La mission du musée des Confluences est de lier les sciences et les sociétés. Il ambitionne de questionner l’humain et de faciliter la compréhension du monde d’hier et d’aujourd’hui. Pour cela, il revendique sa transdisciplinarité en proposant au visiteur de réviser son histoire, mais aussi sa géographie, ainsi que des domaines plus pointus tels que la science, l’archéologie et l’ethnologie. C’est donc un programme de grande envergure qui est proposé dans une architecture novatrice adaptée aux nouvelles technologies. Pour l’ouverture du musée, deux expositions temporaires sont proposées en plus des quatre expositions permanentes : l’une est consacrée aux “Trésors de Guimet“, l’autre à “la Chambre des merveilles” pour mieux comprendre l’acte de collectionner.

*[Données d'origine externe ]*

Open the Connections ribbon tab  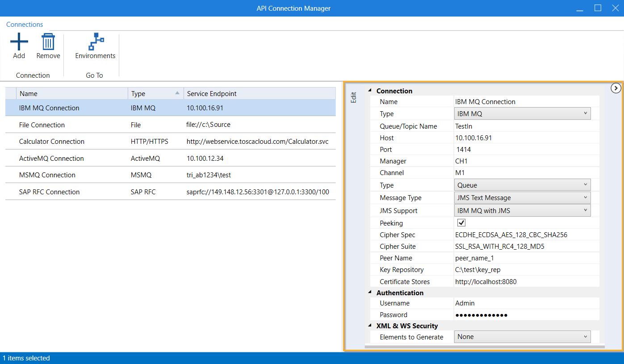(x=25, y=25)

Bien sûr, ses quinze ans de construction et son coût total de 328 millions d’euros, soit cinq fois plus que ce qui était prévu initialement, ont fait se lever de nombreuses voix indignées. Parmi elles, l’association des contribuables lyonnais Canol a dénoncé une “catastrophe économique“. C’est aussi son architecture jugée trop ambitieuse qui est critiquée. Le projet, réalisé par le cabinet d’architectes autrichiens Coop Himmelb(l)au, est un édifice tout en verre, en acier en en béton. Il se compose de trois éléments distincts : le “cristal” correspond à l’entrée des visiteurs, le “nuage” aux espaces d’exposition et le “socle” aux espaces techniques ainsi qu’aux deux auditoriums.

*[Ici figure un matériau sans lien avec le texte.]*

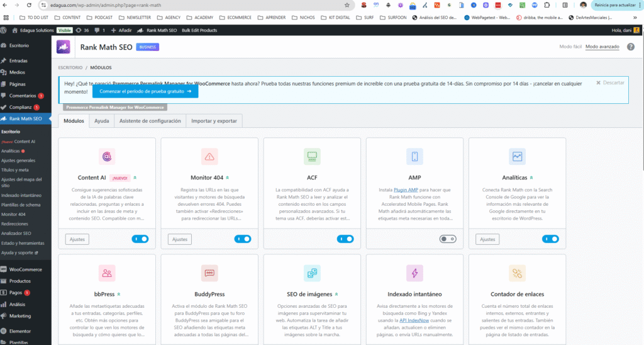Click the Indexado instantáneo lightning icon
This screenshot has width=644, height=345.
point(414,273)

Ses collections sont essentiellement celles de l’ancien musée Guimet de Lyon, qui a fermé ses portes en 2007. Il rassemble près de deux millions d’objets, et cela sans compter les nouvelles acquisitions et les dons récents. Minéraux, squelettes, animaux naturalisés, sculptures, outils,… Les objets seront divisés en quatre univers : “origines, les récits du monde“, “société, le théâtre des Hommes“, “espèces, la maille du vivant” et “éternités, visions de l’au-delà“. Pour définir le musée, Hélène Lafont-Couturier, sa directrice, insiste sur sa dimension indéfinie dans le journal Libération : “c’est comme si on rassemblait à la fois un peu du musée du Quai-Branly, du Muséum d’histoire naturelle de Paris, du musée de l’Homme, du Conservatoire des arts et métiers et du musée Guimet parisien”. Un musée qui affirme donc son ambiguïté.

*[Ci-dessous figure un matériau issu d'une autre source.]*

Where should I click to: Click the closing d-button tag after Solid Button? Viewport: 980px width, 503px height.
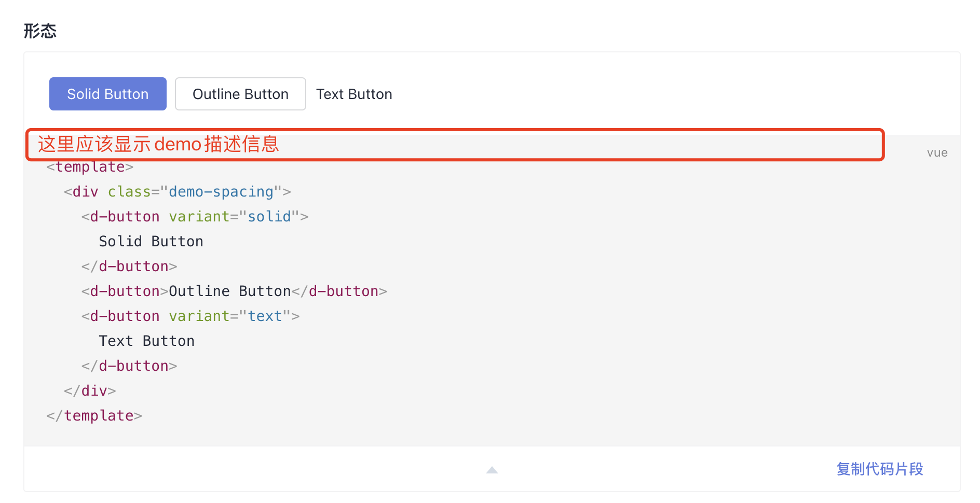pyautogui.click(x=129, y=267)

Un réel engouement s’est formé autour de ce projet dont l’objectif est d’attirer jusqu’à 500 000 visiteurs par an. L’ancien président du Conseil Général du Rhône Michel Mercier, en charge du projet, a notamment confié : “je voudrais amener à ce musée des gens qui n’y vont jamais“. Même si sa gestion du projet a été fortement critiquée, notamment pour ses dérives budgétaires, il a tout de même réussi à mener à bien la construction d’un édifice ambitionnant de renouveler le genre muséal. Celui-ci a été détourné la semaine dernière avec l’apparition, sur Internet, d’un site vantant le “Musée National d’Art Coniste de la Convergence“. Par son biais, ce sont deux artistes lyonnais qui ont effectué une parodie réussie du musée en lui donnant la forme d’une cocotte à papier. Preuve que le musée des Convergences lyonnais, malgré ses détracteurs, risque de faire encore parler de lui.